-- Exercise brief --
Output the listing exactly, without its pictures.
[Listed entries Boundary: Start]
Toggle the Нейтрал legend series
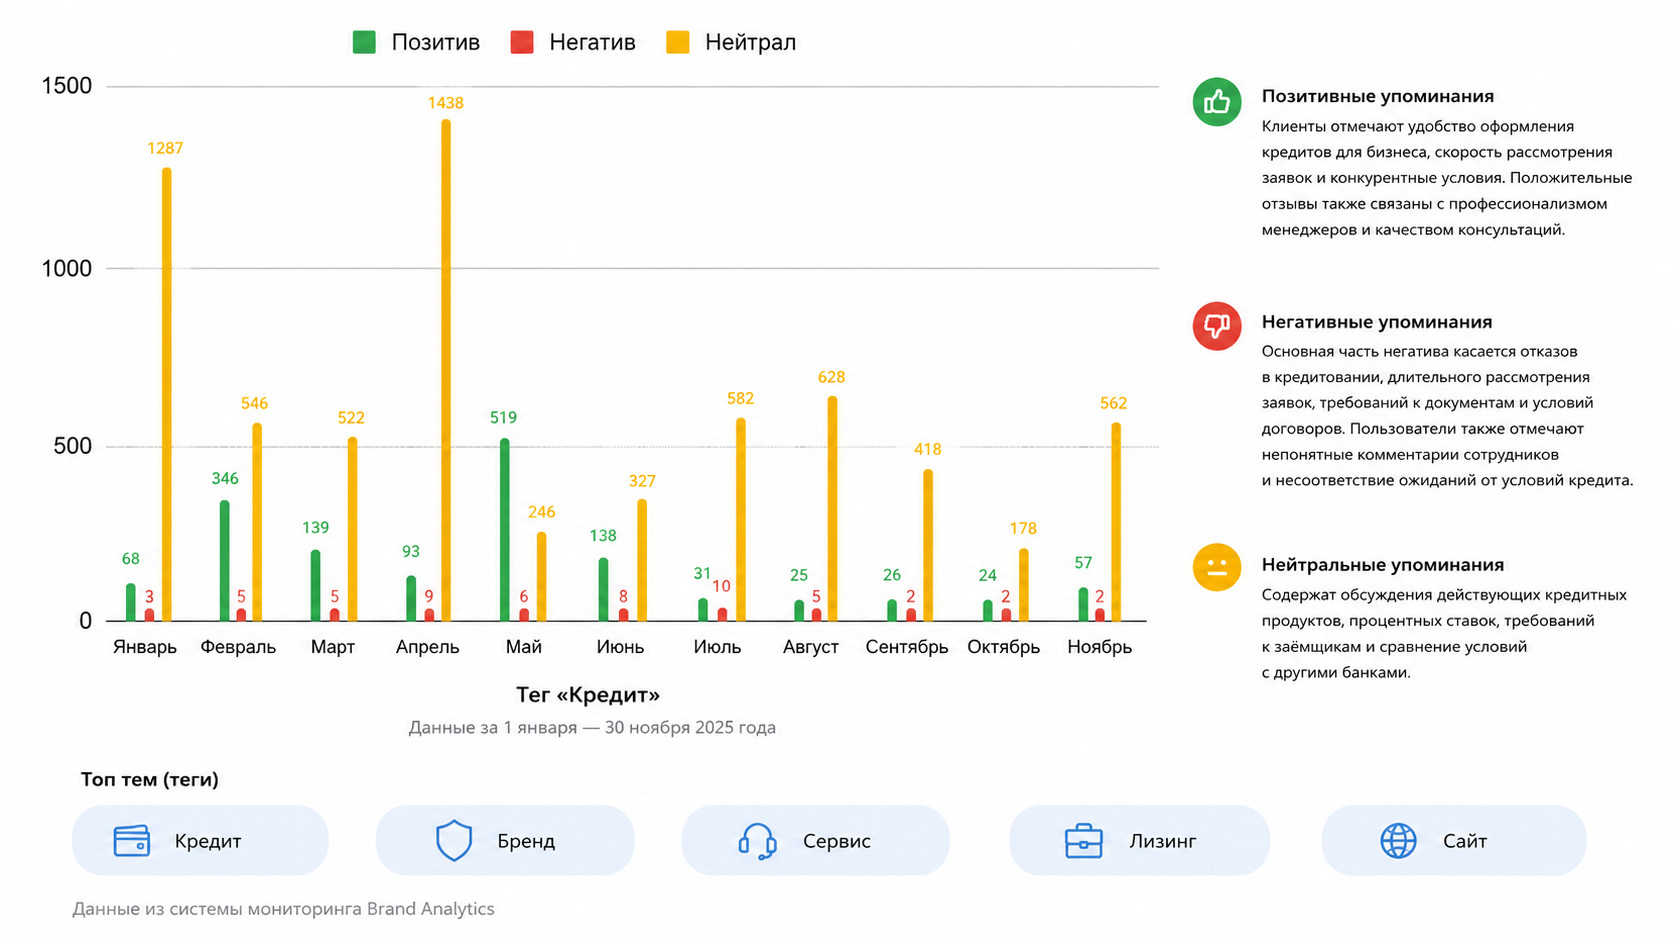This screenshot has width=1677, height=938. coord(731,42)
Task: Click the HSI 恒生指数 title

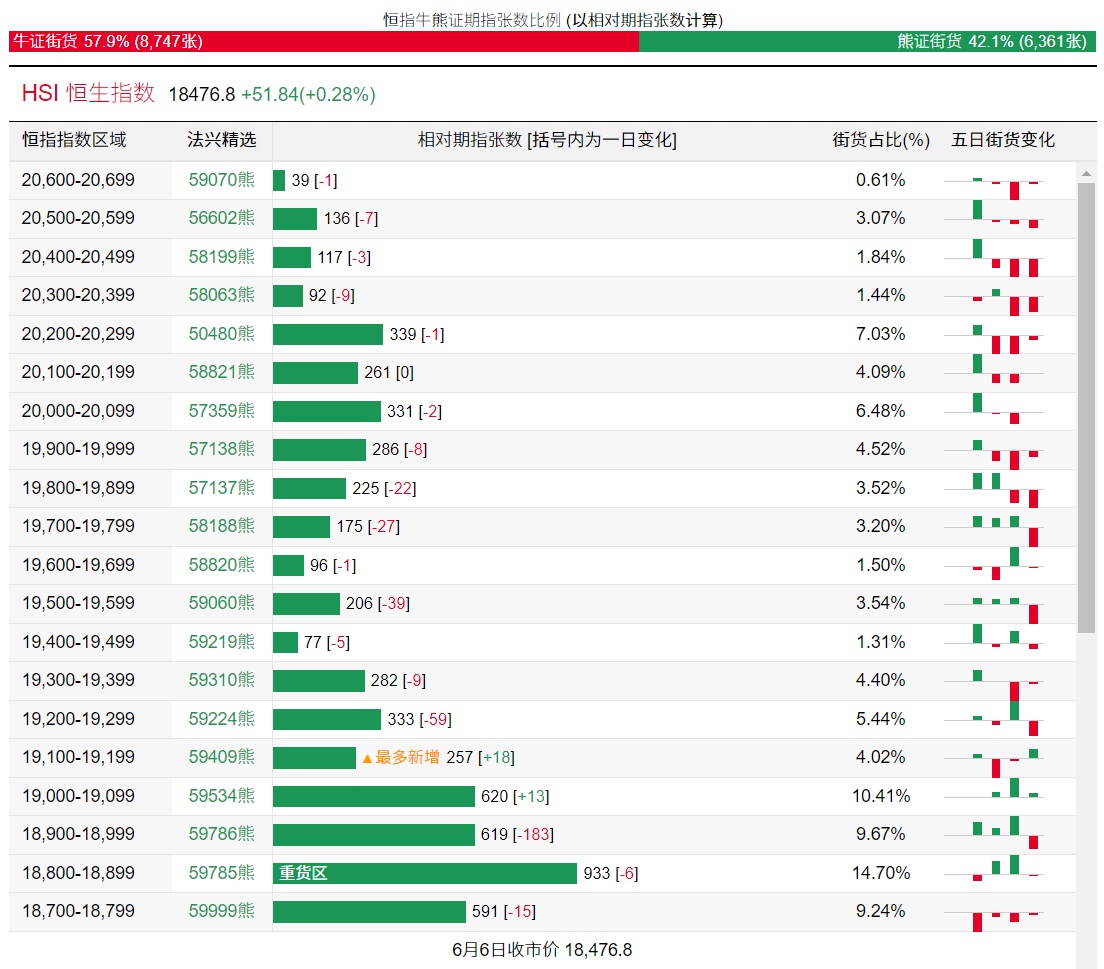Action: pos(88,93)
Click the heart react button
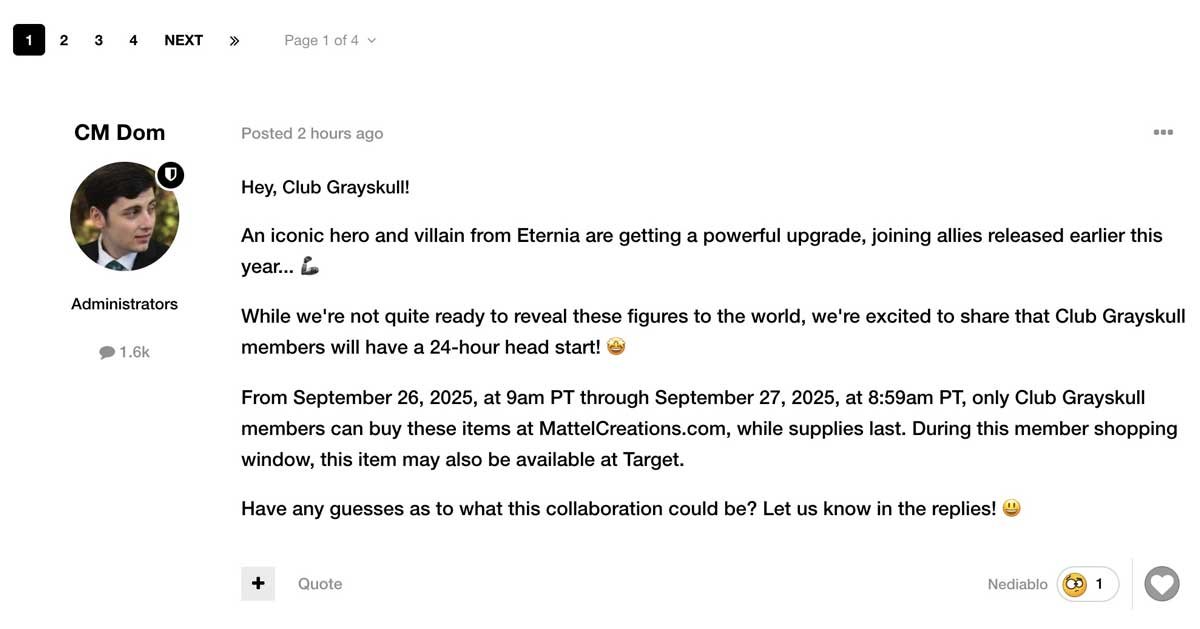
[Listed entries Boundary: End]
-- Reply to the task --
Toggle the Нейтрал legend series
This screenshot has width=1677, height=938. coord(731,42)
Task: Click the HSI 恒生指数 title

Action: pos(88,93)
Click the heart react button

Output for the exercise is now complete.